Der Kläger machte daraufhin einen umfangreichen Auskunftsanspruch nach Art. 15 DSGVO geltend. Er wollte insbesondere wissen, an wen die Daten auf der ursprünglichen Festplatte weitergegeben worden seien und welchen Inhalt diese hatten. Zusätzlich begehrte er Schadensersatz iHv. mindestens 10.000,- EUR für die erlittene Rechtsverletzung nach Art. 82 DSGVO.

Die Beklagte erteilte ihm eine negative DSGVO-Auskunft, dass sie keine Daten gespeichert habe, sondern die Festplatte vielmehr vernichtet bzw. an den Hersteller zurückgesandt worden sei.

Das OLG Dresden lehnte alle Ansprüche des Klägers ab.

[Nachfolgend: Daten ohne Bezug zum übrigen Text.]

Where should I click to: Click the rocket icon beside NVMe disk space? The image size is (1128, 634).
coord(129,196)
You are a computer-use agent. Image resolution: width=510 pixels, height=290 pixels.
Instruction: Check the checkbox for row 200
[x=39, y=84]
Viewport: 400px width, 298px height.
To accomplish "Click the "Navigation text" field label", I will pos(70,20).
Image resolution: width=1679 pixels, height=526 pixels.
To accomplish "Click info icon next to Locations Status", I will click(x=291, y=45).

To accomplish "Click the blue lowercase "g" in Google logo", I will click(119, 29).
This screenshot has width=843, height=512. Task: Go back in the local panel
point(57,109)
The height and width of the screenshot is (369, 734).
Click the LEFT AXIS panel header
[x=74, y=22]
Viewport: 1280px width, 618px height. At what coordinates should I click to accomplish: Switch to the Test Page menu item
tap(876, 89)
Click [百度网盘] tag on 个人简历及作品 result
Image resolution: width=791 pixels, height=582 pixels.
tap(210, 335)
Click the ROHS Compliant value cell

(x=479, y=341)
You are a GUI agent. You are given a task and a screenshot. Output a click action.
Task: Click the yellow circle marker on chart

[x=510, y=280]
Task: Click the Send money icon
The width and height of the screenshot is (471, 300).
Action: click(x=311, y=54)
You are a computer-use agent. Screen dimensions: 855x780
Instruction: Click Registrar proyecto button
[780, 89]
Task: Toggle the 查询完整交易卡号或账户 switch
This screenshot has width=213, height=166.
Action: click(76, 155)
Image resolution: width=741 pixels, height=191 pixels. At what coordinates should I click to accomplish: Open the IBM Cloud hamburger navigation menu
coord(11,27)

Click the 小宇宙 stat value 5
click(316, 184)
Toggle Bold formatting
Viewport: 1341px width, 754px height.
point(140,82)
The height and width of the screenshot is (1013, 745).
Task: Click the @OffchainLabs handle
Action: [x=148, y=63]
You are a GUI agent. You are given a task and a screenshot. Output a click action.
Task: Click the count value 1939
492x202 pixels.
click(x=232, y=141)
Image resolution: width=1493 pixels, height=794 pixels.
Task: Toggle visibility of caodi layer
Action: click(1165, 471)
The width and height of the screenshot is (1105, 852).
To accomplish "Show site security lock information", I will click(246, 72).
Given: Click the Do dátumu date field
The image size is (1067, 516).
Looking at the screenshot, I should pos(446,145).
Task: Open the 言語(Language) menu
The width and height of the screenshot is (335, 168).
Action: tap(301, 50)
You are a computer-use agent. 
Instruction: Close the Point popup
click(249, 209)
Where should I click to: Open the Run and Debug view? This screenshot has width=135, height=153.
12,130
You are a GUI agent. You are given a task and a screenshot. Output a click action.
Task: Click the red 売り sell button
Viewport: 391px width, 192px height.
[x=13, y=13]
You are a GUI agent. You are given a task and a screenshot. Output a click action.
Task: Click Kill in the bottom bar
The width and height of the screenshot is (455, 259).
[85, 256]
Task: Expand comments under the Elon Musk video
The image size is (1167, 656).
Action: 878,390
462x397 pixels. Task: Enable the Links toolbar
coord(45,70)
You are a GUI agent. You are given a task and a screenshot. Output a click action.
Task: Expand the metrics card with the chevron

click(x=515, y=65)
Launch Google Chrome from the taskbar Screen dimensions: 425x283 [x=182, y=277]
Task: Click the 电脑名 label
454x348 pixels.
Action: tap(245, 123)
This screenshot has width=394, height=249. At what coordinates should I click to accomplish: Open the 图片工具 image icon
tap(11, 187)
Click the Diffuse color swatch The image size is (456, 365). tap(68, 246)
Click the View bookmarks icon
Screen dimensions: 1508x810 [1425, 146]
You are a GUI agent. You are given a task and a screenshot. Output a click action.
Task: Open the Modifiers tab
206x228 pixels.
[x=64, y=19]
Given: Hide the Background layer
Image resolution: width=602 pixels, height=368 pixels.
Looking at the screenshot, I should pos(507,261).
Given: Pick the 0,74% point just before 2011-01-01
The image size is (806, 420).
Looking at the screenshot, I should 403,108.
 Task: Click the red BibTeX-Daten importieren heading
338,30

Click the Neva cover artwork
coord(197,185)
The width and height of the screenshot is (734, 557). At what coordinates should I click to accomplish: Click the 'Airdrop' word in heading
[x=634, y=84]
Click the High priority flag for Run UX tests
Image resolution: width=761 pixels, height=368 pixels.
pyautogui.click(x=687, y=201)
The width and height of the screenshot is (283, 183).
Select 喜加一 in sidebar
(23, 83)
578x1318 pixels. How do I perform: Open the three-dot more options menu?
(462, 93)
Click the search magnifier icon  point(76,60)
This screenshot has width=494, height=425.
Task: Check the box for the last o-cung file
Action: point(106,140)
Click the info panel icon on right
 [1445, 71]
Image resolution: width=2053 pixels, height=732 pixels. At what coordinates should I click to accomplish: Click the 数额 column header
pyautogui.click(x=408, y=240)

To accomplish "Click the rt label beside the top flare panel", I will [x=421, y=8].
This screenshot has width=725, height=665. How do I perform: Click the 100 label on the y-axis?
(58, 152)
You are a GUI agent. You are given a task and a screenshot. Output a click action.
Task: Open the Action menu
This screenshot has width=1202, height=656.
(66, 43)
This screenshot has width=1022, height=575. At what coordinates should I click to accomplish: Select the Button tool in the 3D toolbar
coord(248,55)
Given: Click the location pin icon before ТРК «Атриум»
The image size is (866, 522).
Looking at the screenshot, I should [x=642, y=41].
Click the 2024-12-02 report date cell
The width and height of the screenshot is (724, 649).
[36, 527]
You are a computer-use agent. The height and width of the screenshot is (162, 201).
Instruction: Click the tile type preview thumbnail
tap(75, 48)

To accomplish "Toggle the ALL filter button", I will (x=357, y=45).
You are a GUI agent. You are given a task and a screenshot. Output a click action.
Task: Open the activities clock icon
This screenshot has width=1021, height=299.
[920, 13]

Hinsichtlich des Auskunftsanspruchs nach Art. 15 DSGVO:

"Liegt (...) eine negative Verarbeitungsbestätigung vor, kommt ein Anspruch auf weitergehende Auskunft hinsichtlich der in Art. 15 Abs. 1 Buchst. a - h beschriebenen Informationsbestandteile von vornherein nicht in Betracht (...)).

Auch der unter b) geltend gemachte Anspruch auf Rechenschaftslegung nach § 666 BGB scheidet aus.

Ob § 666 BGB im Anwendungsbereich der Datenschutzgrundverordnung durch Art. 15 DSGVO verdrängt wird, kann offenbleiben, weil auch dieser Anspruch erfüllt wäre. Eine weitergehende Rechenschaft als die hier allein mögliche Angabe, dass die Festplatte sich nicht mehr in ihrem Besitz befindet und sie keinen Zugriff auf die aufgespielten Daten genommen hat, schuldet die Beklagte auch nach dieser Vorschrift nicht.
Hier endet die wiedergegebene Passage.